Il distingue le “soi expérientiel”, immergé dans les expériences de vie, et le “soi mémoriel”‘qui définit notre identité narrative, insistant avec Dan Siegel sur la différence entre cerveau et esprit, le second utilisant le premier et les expériences relationnelles qu’il reçoit pour se constituer en permanence. Notre cerveau est une machine à anticiper et à prédire, avec des flux descendants (liés aux récits) et montants (liés à l’expérience) qui s’équilibrent plus ou moins. Le conflit entre les deux flux ou la prédominance des représentations, très influencées par l’émotion, sur les perceptions nous rend aveugle à notre propre expérience (d’où l’intérêt de la méditation par exemple qui “remet les compteurs à zéro”).
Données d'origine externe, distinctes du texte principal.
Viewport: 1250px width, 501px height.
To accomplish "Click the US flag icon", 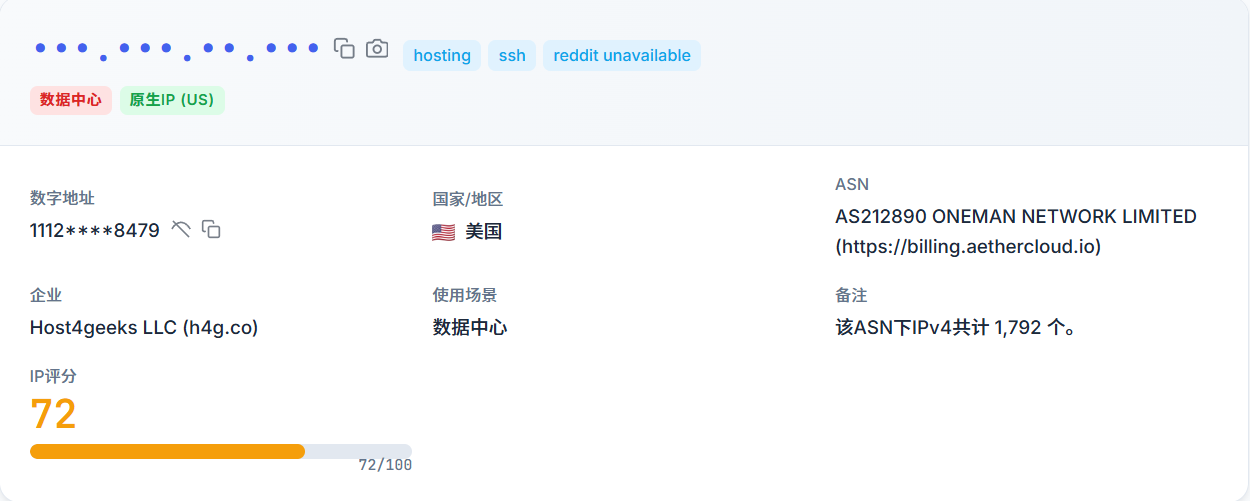I will coord(443,232).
Le cerveau n’est pas organisé autour des neurones (électriques), comme on le pense depuis Freud, mais des synapses (chimiques). Jeff insiste sur le rôle des neurones miroirs dans le traitement de l’information relationnelle : ils nous aident à détecter les intentions des autres en regardant leurs actions, agissant comme une “éponge” qui nous permet de copier et de nous approprier les actes d’autrui. La neurophysiologie montre que toutes nos perceptions sont filtrées en premier lieu par notre centres émotionnels, qui les redistribuent vers les neurones miroirs qui interprètent les intentions tout en influençant considérablement cette interprétation… C’est la que les ennuis commencent, dans la relation, dans le couple, dans le cabinet du thérapeute ou le bureau du coach.
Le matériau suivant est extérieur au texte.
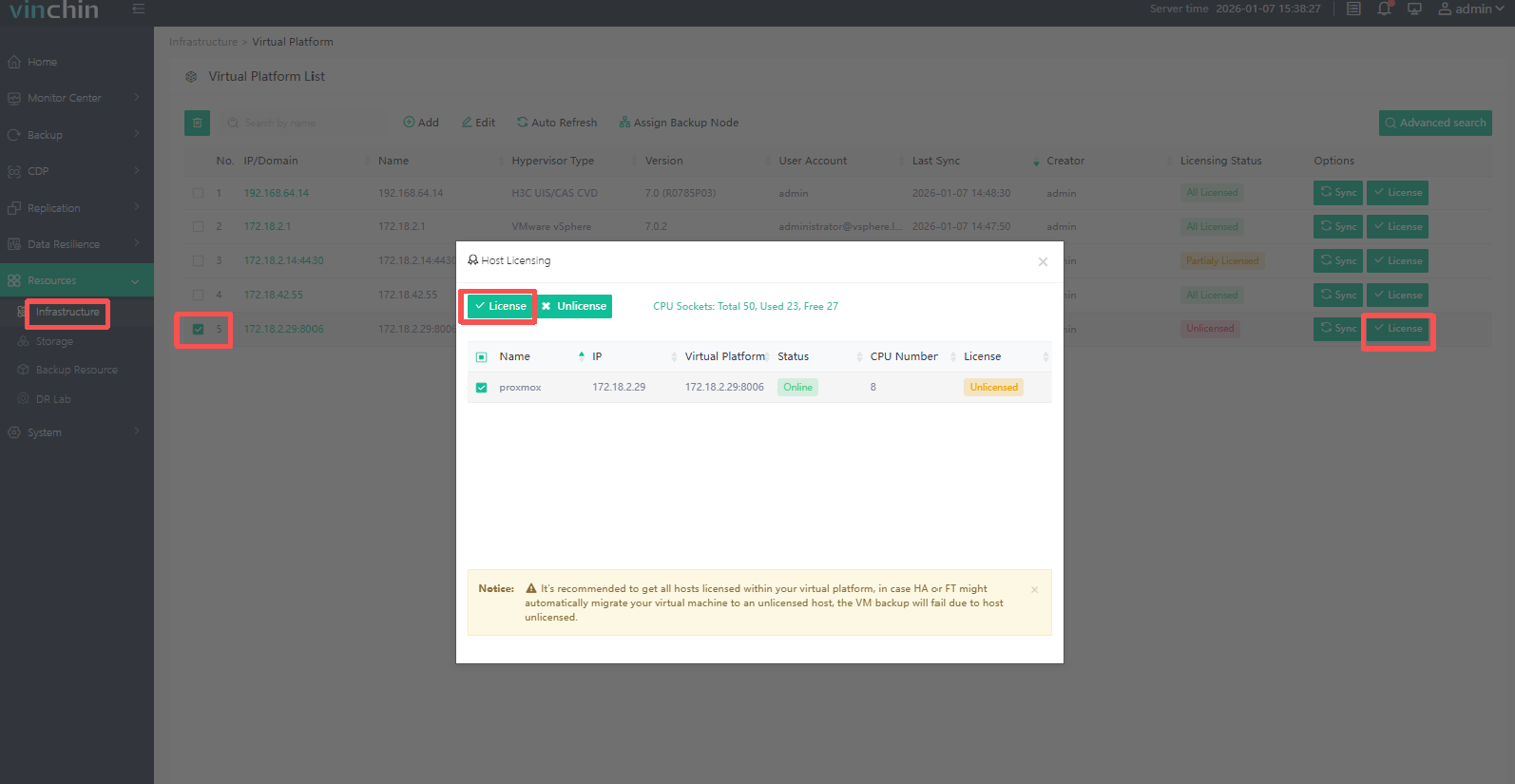Uncheck the row 5 platform checkbox

[198, 330]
La neuroplasticité est la capacité du cerveau à se reprogrammer en fonction de l’expérience, réorganisant ses connections neuronales. La mémoire est la probabilité d’activer certains schémas neuraux. Améliorée par l’émotion, la répétition, la nouveauté, elle peut évoluer en fonction de la réorganisation des schémas synaptiques. Chaque fois que l’on se souvient, on modifie le souvenir (en fonction de notre état présent). Ceci recoupe exactement la conception de Michael White et David Epston sur l’influence des histoires sur nos vies, le fait que certaines expériences sont mémorisées de façon implicite sans être mises en récit. Différentes formes de mémoire, situées dans différentes zones de notre cerveau se combinent pour nous permettre de construire l’histoire de notre vie et de la situer dans un contexte approprié. Sous stress, certaines zones (l’hippocampe) se contractent ou arrêtent carrément de fonctionner. Nous devenons incapables de comprendre notre expérience.
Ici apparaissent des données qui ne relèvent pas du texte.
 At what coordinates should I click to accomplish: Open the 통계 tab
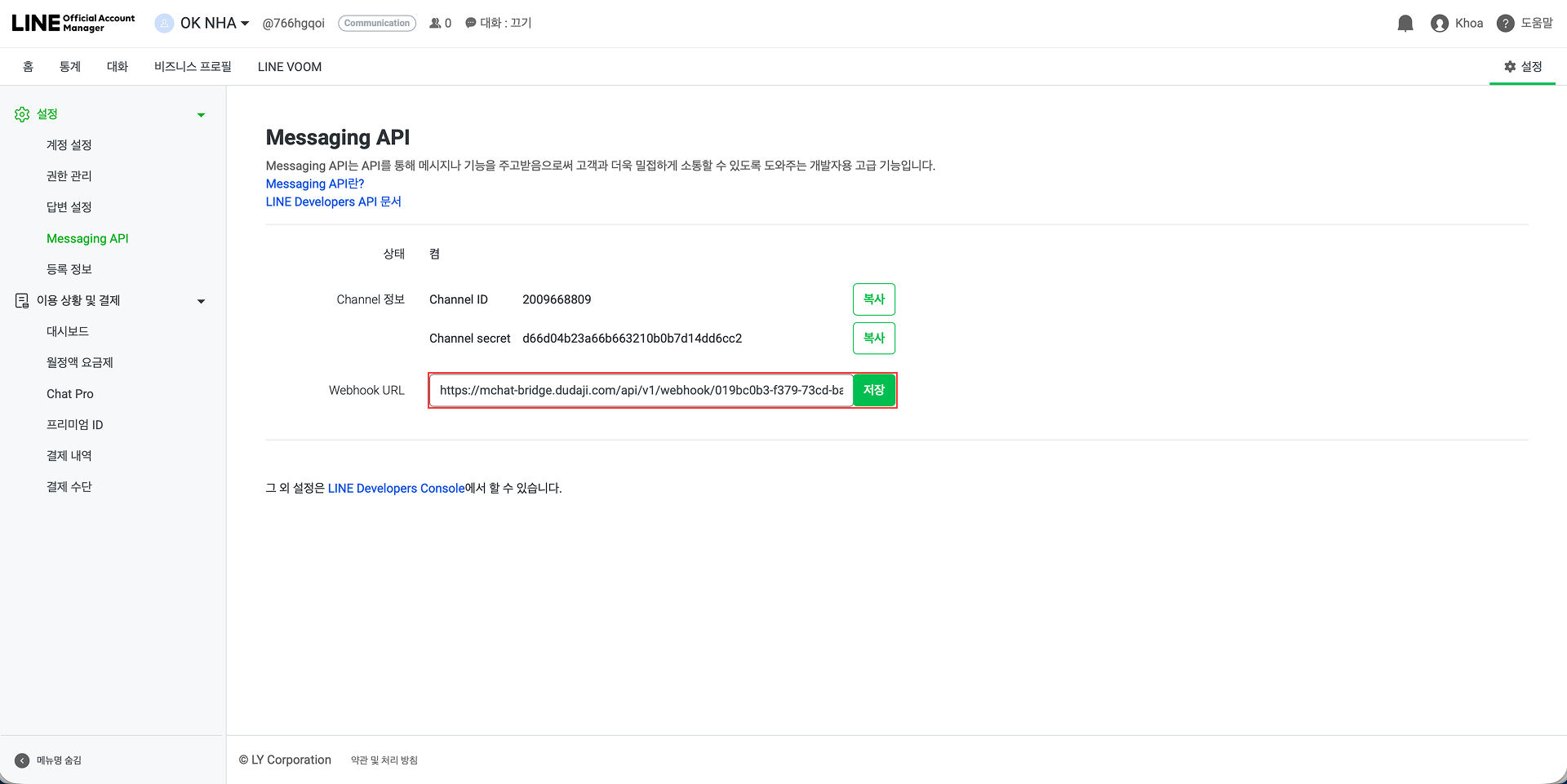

Jeff construit un pont depuis plusieurs années entre les pratiques narratives et la façon dont le câblage de notre cerveau conditionne notre perception, nos apprentissages, notre capacité à changer et à créer des options fondées sur la connaissance et la conscience plutôt que figées dans les émotions négatives. Maître Ioda avait tort : dans notre cerveau, c’est le côté obscur qui gagne.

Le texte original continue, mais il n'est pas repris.